Bontang – Kepala Dinas Kesehatan Kota Bontang drg Toetoek Pribadi Ekowati mengungkapkan, hingga Maret 2022 tunggakan BPJS warga Bontang mencapai kurang lebih Rp1,4 miliar. Piutang tersebut terakumulasi dari data yang dimiliki pihaknya per Maret 2022 lalu, dimana ada 2.701 peserta BPJS yang menunggak.

Namun, jumlah itu berubah setelah Dinkes dan BPJS melalukan verifikasi ulang. Pasalnya, data sebelumnya terhitung ada 3.540 orang yang gagal membayar.

“Kalau ditotal nilainya kurang lebih Rp 1,4 miliar,” katanya, Kamis (21/7/2022).

Meski demikian, mantan Wakil Direktur RSUD Bontang itu memastikan, pemerintah akan tetap berkomitmen untuk melayani masyarakat walaupun tersangkut piutang dengan BPJS.

Nantinya, masyarakat yang menunggak iuran akan tetap terlayani dengan fasilitas kelas III. Karena kepesertaannya akan ditanggung pemerintah.

“Sesuai arahan Wali Kota, program kesehatan masyarakat salah satu fokus utama,” bebernya.

Kebijakan itu, akan dimulai pada awal Agustus mendatang. Namun, kata Toetoek, peserta BPJS yang memiliki tunggakan tetap diwajibkan melunasi utangnya. Dengan cara membayar secara bertahap atau mencicil.

“Pemerintah memberi waktu sampai 1 tahun. Terhitung Agustus ini, masyarakat mulai membayar tunggakannya. Jika dalam tempo 1 tahun tidak melunasi, maka kepesertaannya akan dicabut,” ungkapnya.

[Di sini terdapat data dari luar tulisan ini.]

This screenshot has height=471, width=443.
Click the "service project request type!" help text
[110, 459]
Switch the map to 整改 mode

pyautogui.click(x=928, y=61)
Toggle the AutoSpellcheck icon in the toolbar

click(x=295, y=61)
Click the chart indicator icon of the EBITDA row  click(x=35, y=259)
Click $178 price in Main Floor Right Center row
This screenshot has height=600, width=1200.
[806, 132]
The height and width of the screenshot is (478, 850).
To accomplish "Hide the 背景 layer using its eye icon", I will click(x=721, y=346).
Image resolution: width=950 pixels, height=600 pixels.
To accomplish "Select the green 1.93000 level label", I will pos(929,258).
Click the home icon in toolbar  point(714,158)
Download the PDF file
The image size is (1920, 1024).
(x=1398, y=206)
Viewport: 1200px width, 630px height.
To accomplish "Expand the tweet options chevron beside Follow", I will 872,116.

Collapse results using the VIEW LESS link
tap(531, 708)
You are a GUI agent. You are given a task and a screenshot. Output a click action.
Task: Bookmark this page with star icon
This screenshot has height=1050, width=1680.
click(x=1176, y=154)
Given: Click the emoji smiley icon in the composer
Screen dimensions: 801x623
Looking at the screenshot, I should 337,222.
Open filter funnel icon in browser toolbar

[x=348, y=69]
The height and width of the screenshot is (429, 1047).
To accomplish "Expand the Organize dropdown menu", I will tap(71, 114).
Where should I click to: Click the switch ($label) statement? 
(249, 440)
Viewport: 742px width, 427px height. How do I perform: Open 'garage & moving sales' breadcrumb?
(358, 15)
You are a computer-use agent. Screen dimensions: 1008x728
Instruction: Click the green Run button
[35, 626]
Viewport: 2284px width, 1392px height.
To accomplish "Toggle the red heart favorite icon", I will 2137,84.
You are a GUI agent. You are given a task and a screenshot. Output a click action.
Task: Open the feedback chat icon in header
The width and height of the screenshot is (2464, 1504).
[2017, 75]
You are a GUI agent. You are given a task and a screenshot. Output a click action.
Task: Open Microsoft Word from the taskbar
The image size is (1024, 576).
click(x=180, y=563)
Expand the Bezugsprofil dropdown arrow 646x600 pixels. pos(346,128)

Sementara itu, Wali Kota Bontang Basri Rase mengatakan, program kesehatan masyarakat menjadi prioritas utama selama dirinya menjabat.

Basri berharap, masyarakat secara keseluruhan dapat menikmati pelayanan optimal. Selain itu, setiap Fasilitas Kesehatan juga diminta agar melayani sesuai prosedur yang berlaku.

“Jangan sampai ada lagi pasien yang tidak dilayani dengan alasan status kepesertaannya di BPJS Kesehatan tidak aktif,” pungkasnya.